2. Workshop Structure

3 The material has been organized into a hyperlinked structure starting with an overview page that outlines the objectives of the workshop, the statistical pre-requisites for students, the equipment needed, and finally the WWW-links to the four modules of the workshop. These cover background material, the development of the point estimator, a description of how to perform an experiment using a sampling bowl, and a computer simulation of the process in order to investigate the performance of the estimator in greater depth. Questions are posed at the end of each section that could form part of a written assignment.

2.1 Background Material

4 A common complaint of students is that they cannot see the relevance of the material learned in class to the real world. In the last few years, Canada has seen the collapse of the Eastern cod fishery, and many problems with dwindling stocks of salmon on the west coast. This has been extensively reported in the news, and few students are unaware of the problems with the fishery. The background section includes a brief overview of the life cycle of the sockeye salmon, and a description of how the Department of Fisheries and Oceans (Canada) uses capture-recapture methods to estimate the number of salmon that return to spawn.

2.2 Point Estimator

5 This section of the workshop illustrates how the estimator is derived and outlines the assumptions made. A sample computation is provided. It also tries to justify to the student why the estimator is sensible using consistency arguments.

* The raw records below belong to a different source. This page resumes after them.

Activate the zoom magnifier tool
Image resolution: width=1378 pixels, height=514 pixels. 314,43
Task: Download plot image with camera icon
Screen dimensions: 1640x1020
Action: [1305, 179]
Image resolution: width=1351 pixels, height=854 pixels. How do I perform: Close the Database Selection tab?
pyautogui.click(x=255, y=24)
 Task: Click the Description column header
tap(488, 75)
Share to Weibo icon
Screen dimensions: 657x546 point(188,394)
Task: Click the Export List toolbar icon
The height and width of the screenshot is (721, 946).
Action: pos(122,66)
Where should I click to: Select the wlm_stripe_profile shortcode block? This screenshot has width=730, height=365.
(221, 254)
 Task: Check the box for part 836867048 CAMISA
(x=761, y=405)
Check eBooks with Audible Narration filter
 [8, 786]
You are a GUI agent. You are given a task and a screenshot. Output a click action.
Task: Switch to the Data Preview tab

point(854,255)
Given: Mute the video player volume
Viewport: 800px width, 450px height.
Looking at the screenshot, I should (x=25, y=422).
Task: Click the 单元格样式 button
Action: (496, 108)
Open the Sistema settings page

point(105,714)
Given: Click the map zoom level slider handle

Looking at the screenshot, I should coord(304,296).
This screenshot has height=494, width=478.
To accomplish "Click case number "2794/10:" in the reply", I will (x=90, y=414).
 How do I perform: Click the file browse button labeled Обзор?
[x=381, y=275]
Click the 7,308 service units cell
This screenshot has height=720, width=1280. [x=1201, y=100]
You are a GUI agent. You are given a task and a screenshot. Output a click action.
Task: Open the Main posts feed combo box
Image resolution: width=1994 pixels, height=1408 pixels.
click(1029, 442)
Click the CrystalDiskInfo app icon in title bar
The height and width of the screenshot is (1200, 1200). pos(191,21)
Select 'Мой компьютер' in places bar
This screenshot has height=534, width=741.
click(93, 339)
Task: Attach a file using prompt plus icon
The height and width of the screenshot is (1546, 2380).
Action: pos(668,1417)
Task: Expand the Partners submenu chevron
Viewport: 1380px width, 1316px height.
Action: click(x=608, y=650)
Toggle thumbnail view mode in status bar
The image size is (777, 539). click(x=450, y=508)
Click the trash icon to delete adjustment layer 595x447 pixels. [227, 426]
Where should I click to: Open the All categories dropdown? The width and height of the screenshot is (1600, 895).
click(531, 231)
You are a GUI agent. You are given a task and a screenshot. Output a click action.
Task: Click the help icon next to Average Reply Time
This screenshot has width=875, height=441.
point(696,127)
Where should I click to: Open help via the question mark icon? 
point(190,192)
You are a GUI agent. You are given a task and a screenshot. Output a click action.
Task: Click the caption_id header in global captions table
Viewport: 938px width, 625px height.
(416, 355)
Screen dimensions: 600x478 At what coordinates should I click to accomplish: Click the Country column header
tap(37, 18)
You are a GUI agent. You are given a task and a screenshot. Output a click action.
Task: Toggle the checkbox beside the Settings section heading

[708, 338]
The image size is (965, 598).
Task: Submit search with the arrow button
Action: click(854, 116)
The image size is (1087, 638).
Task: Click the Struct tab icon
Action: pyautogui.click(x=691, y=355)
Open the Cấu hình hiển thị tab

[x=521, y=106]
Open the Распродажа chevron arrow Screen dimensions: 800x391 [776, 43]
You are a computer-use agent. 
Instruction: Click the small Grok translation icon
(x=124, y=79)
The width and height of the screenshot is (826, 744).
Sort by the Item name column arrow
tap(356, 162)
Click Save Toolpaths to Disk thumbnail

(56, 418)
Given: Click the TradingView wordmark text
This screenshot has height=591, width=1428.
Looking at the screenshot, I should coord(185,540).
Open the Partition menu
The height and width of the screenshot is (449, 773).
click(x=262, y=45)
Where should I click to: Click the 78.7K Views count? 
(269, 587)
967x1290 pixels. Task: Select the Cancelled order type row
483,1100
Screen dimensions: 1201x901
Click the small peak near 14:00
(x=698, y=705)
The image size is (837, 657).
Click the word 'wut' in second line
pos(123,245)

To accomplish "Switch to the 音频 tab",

2.3 Sampling-Bowl Experiment

6 This section of the workshop guides the student in using a sampling bowl and two colors of beads to simulate the experiment with a known population. The students are asked to perform multiple simulations and examine the results using dot plots or histograms and by computing the mean and standard deviation over the simulations.

7 A sampling bowl and beads can be purchased from a scientific supply company, or alternatively, can be easily constructed from readily available materials as outlined on the WWW pages for this module. Schaeffer et al. (1996) use two different types of goldfish crackers in place of colored beads. This could be suitable for one-time demonstrations, but would not be robust enough to be used for many years. As well, a sampling paddle will ensure that the student will obtain equal-sized samples for each replicate of the experiment rather than just grabbing a handful of crackers.

2.4 Computer Simulation

8 The usefulness of a sampling bowl to illustrate the concept of a sampling distribution is limited by the size of the problem that can be simulated, equipment needs for a large class, and the length of time needed to perform even a moderate number of replications. Furthermore, graphs and summary statistics of the results based on only a few simulations are highly unstable. It is difficult to study the performance in any great detail. However, the role of the sampling bowl should not be underestimated -- as discussed later, it is very helpful to students in understanding the simulation results.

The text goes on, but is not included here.